Please return, with no alterations, the lines below from the very first through the one that contains "16 (139, 1252)".

================

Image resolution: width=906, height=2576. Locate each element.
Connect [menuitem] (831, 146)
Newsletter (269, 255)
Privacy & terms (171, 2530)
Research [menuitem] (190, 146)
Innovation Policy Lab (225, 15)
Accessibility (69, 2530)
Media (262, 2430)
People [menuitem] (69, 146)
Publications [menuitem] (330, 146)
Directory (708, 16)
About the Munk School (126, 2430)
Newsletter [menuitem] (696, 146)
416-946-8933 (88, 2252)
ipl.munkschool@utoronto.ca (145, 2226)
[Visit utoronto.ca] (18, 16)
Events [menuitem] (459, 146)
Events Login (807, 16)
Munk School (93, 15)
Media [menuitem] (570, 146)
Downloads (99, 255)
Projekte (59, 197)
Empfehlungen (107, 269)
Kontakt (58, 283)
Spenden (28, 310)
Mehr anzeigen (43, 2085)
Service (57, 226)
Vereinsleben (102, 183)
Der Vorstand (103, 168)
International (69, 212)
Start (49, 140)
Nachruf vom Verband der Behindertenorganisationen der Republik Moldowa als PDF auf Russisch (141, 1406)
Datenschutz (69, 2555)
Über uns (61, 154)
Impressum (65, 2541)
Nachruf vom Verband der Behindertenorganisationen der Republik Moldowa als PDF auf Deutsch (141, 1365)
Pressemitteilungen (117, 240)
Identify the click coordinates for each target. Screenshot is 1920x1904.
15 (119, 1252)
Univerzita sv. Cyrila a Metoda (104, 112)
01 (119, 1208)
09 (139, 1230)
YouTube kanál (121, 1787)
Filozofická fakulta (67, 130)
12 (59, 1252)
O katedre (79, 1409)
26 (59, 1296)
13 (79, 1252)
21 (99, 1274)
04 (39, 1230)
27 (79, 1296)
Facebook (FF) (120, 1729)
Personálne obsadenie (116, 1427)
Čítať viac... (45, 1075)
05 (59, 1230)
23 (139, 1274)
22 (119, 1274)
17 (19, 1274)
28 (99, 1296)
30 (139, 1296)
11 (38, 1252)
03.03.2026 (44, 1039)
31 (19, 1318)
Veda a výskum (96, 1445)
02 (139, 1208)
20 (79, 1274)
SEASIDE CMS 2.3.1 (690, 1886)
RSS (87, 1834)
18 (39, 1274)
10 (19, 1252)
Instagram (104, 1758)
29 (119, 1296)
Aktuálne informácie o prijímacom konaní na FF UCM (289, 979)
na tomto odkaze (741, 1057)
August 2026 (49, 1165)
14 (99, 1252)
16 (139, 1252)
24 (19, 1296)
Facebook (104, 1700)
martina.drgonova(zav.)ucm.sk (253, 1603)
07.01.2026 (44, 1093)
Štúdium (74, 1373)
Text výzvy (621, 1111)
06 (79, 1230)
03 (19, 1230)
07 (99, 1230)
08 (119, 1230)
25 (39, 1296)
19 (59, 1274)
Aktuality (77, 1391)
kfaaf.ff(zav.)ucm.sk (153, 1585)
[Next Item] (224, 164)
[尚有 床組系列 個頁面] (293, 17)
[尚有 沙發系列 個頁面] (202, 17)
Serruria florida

================

### OUTPUT
Image resolution: width=906, height=2576. Locate each element.
Connect [menuitem] (831, 146)
Newsletter (269, 255)
Privacy & terms (171, 2530)
Research [menuitem] (190, 146)
Innovation Policy Lab (225, 15)
Accessibility (69, 2530)
Media (262, 2430)
People [menuitem] (69, 146)
Publications [menuitem] (330, 146)
Directory (708, 16)
About the Munk School (126, 2430)
Newsletter [menuitem] (696, 146)
416-946-8933 (88, 2252)
ipl.munkschool@utoronto.ca (145, 2226)
[Visit utoronto.ca] (18, 16)
Events [menuitem] (459, 146)
Events Login (807, 16)
Munk School (93, 15)
Media [menuitem] (570, 146)
Downloads (99, 255)
Projekte (59, 197)
Empfehlungen (107, 269)
Kontakt (58, 283)
Spenden (28, 310)
Mehr anzeigen (43, 2085)
Service (57, 226)
Vereinsleben (102, 183)
Der Vorstand (103, 168)
International (69, 212)
Start (49, 140)
Nachruf vom Verband der Behindertenorganisationen der Republik Moldowa als PDF auf Russisch (141, 1406)
Datenschutz (69, 2555)
Über uns (61, 154)
Impressum (65, 2541)
Nachruf vom Verband der Behindertenorganisationen der Republik Moldowa als PDF auf Deutsch (141, 1365)
Pressemitteilungen (117, 240)
Identify the click coordinates for each target. Screenshot is 1920x1904.
15 (119, 1252)
Univerzita sv. Cyrila a Metoda (104, 112)
01 (119, 1208)
09 (139, 1230)
YouTube kanál (121, 1787)
Filozofická fakulta (67, 130)
12 (59, 1252)
O katedre (79, 1409)
26 (59, 1296)
13 (79, 1252)
21 (99, 1274)
04 (39, 1230)
27 (79, 1296)
Facebook (FF) (120, 1729)
Personálne obsadenie (116, 1427)
Čítať viac... (45, 1075)
05 (59, 1230)
23 (139, 1274)
22 (119, 1274)
17 (19, 1274)
28 (99, 1296)
30 (139, 1296)
11 (38, 1252)
03.03.2026 (44, 1039)
31 (19, 1318)
Veda a výskum (96, 1445)
02 (139, 1208)
20 (79, 1274)
SEASIDE CMS 2.3.1 (690, 1886)
RSS (87, 1834)
18 (39, 1274)
10 (19, 1252)
Instagram (104, 1758)
29 (119, 1296)
Aktuálne informácie o prijímacom konaní na FF UCM (289, 979)
na tomto odkaze (741, 1057)
August 2026 (49, 1165)
14 (99, 1252)
16 (139, 1252)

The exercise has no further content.